NMR characterization of the pH 4 β-intermediate of the prion protein:: the N-terminal half of the protein remains unstructured and retains a high degree of flexibility

Prion diseases are associated with the misfolding of the PrP (prion protein) from a largely a-helical isoform to a P-sheet-rich oligomer. CD has shown that lowering the pH to 4 under mildly denaturing conditions causes recombinant PrP to convert from an a-helical protein into one that contains a high proportion of sheet-like conformation.
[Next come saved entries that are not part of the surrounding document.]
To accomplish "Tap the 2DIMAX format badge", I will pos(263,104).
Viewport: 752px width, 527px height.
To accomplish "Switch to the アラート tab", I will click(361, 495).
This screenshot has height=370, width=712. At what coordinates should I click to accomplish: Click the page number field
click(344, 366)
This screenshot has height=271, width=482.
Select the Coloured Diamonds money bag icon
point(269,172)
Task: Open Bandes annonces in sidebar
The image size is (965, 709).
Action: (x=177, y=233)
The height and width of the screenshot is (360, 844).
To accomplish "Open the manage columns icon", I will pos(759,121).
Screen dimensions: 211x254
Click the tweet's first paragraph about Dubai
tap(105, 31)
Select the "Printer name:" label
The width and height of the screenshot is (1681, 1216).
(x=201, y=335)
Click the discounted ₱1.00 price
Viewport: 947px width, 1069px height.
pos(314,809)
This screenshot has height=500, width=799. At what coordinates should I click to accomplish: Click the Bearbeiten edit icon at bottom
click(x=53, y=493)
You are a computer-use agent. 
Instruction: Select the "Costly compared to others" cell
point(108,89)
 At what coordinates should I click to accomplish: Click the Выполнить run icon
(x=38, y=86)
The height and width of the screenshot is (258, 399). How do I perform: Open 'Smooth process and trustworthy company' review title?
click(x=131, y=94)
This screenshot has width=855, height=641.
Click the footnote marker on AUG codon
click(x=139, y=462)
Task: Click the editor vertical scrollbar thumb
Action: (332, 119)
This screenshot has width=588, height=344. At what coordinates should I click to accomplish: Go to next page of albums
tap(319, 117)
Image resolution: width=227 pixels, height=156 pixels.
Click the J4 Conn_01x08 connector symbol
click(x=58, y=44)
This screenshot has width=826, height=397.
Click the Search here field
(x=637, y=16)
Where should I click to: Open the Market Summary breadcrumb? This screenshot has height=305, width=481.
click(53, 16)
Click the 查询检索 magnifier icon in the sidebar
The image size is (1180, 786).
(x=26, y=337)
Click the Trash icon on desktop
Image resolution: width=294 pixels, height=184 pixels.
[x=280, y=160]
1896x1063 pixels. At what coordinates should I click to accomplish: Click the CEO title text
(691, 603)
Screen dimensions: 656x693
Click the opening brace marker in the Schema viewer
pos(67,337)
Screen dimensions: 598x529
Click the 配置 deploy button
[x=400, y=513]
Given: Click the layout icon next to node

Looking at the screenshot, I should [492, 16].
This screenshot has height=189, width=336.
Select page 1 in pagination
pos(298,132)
In the present study, we characterize this soluble pH 4 folding intermediate using NMR. (15)N-HSQC (heteronuclear single-quantum correlation) studies with mPrP (mouse PrP)-(23-231) show that a total of 150 dispersed amide signals are resolved in the native form, whereas only 65 amide signals with little chemical shift dispersion are observable in the pH4 form. Three-dimensional (15)N-HSQC-TOCSY and NOESY spectra indicate that the observable residues are all assigned to amino acids in the N-terminus: residues 23-118. (15)N transverse relaxation measurements indicate that these N-terminal residues are highly flexible with additional fast motions. These observations are confirmed via the use of truncated mPrP-(112-231), which shows only 16 (15)N-HSQC amide peaks at pH 4. The loss of signals from the C-terminus can be attributed to line broadening due to an increase in the molecular size of the oligomer or exchange broadening in a molten-globule state.